Absolutely — here’s the full build recipe.
The image is built in two stages: compile FlashInfer for SM121 (~3 hours, the painful part), then install vLLM + patches on top (~15 min).
Stage 1: Base image (FlashInfer + vLLM + SM121 patches)
Clone JungkwanBan’s spark_vllm_docker — this handles the FlashInfer compilation and core SM121 fixes:
git clone https://github.com/JungkwanBan/spark_vllm_docker.git
cd spark_vllm_docker
docker buildx build \
--build-arg VLLM_VERSION="vllm==0.17.0rc1.dev216+ga3189a08b.cu130" \
--build-arg FLASHINFER_REF=v0.6.1 \
--build-arg CUTLASS_REF=main \
--build-arg TRANSFORMERS_VER=5.2.0 \
--build-arg BUILD_JOBS=16 \
-t vllm-spark:base \
--load .
That gives you vLLM 0.17.0rc1 with FlashInfer compiled for SM121, plus JungkwanBan’s patches (Blackwell class detection, TRITON_PTXAS_PATH, nogds force, AOT cache fix, fastsafetensors sort fix, MoE configs for E=256/E=512).
Stage 2: MTP patches
The base doesn’t include the MTP speculative decoding fixes for Qwen3.5. Our image adds ~12 inline Python patches on top for:
- MTP draft model weight remapping (Qwen3.5 MTP layers)

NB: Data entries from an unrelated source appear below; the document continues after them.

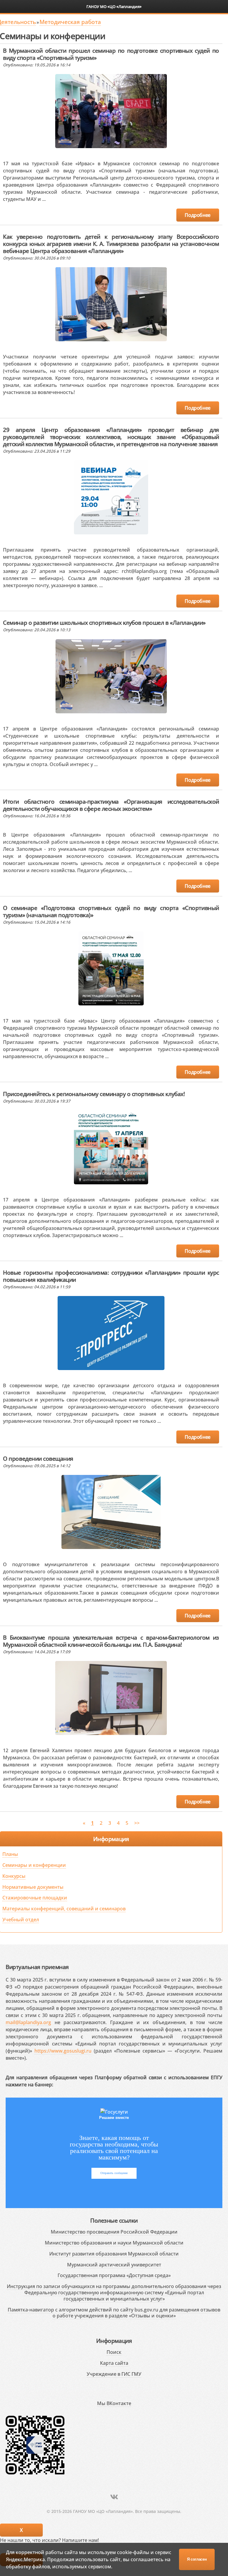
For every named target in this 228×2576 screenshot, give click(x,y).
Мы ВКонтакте (114, 2403)
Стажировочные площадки (34, 1897)
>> (137, 1823)
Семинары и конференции (34, 1865)
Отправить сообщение (114, 2173)
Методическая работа (70, 21)
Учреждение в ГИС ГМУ (114, 2374)
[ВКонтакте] (114, 2497)
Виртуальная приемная (37, 1967)
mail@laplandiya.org (28, 2022)
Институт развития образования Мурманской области (114, 2253)
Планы (10, 1854)
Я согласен (197, 2559)
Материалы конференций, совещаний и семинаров (64, 1908)
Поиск (114, 2352)
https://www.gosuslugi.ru (62, 2051)
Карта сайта (114, 2363)
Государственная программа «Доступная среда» (114, 2275)
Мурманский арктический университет (114, 2264)
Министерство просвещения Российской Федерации (114, 2232)
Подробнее (197, 215)
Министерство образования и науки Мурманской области (114, 2242)
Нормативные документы (33, 1887)
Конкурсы (14, 1876)
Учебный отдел (20, 1919)
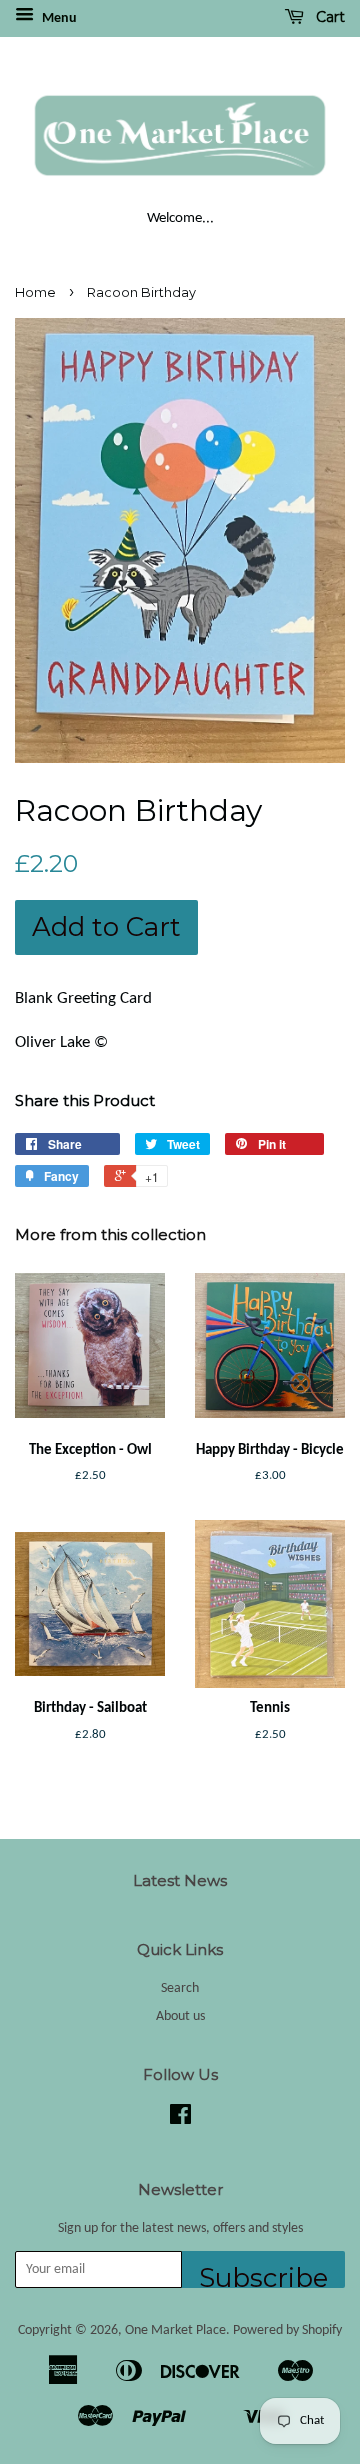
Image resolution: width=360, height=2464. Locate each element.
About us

- MTP quant exclusion (draft model must stay BF16 even with FP8 KV cache)
- mRoPE position handling fixes (full buffer, narrow, dynamic)
- GDN NaN guard + Triton allocator fix for SM121
- FlashInfer autotune cache persistence (saves profiling so reboots are faster)
- Spec decode negative counter guard
These are all Python-level patches (no recompilation needed) applied via python3 -c in the Dockerfile. Each one is idempotent — checks for a marker string before applying.
Full build recipe, Dockerfile, and all patches on GitHub: GitHub - buildsparklabs/vllm-gb10-mtp: Pre-built vLLM for NVIDIA GB10 (DGX Spark) with MTP speculative decoding + FP8 KV cache. SM121 patches, FlashInfer compiled for SM121. · GitHub
Component versions:
| Component | Version |
|---|---|
| Base | nvcr.io/nvidia/pytorch:26.01-py3 |
| FlashInfer | v0.6.1 (compiled for SM121) |
| CUTLASS | main |
| vLLM | 0.17.0rc1, commit a3189a08b |
| transformers | 5.2.0 |
Heads up: Build must happen on the Spark itself (aarch64). FlashInfer compilation is the bottleneck at ~2-3 hours. The ccache mount in the Dockerfile helps a lot on rebuilds. And you need an NGC account to pull the base PyTorch image.
Happy to answer questions if anything is unclear or if you hit issues.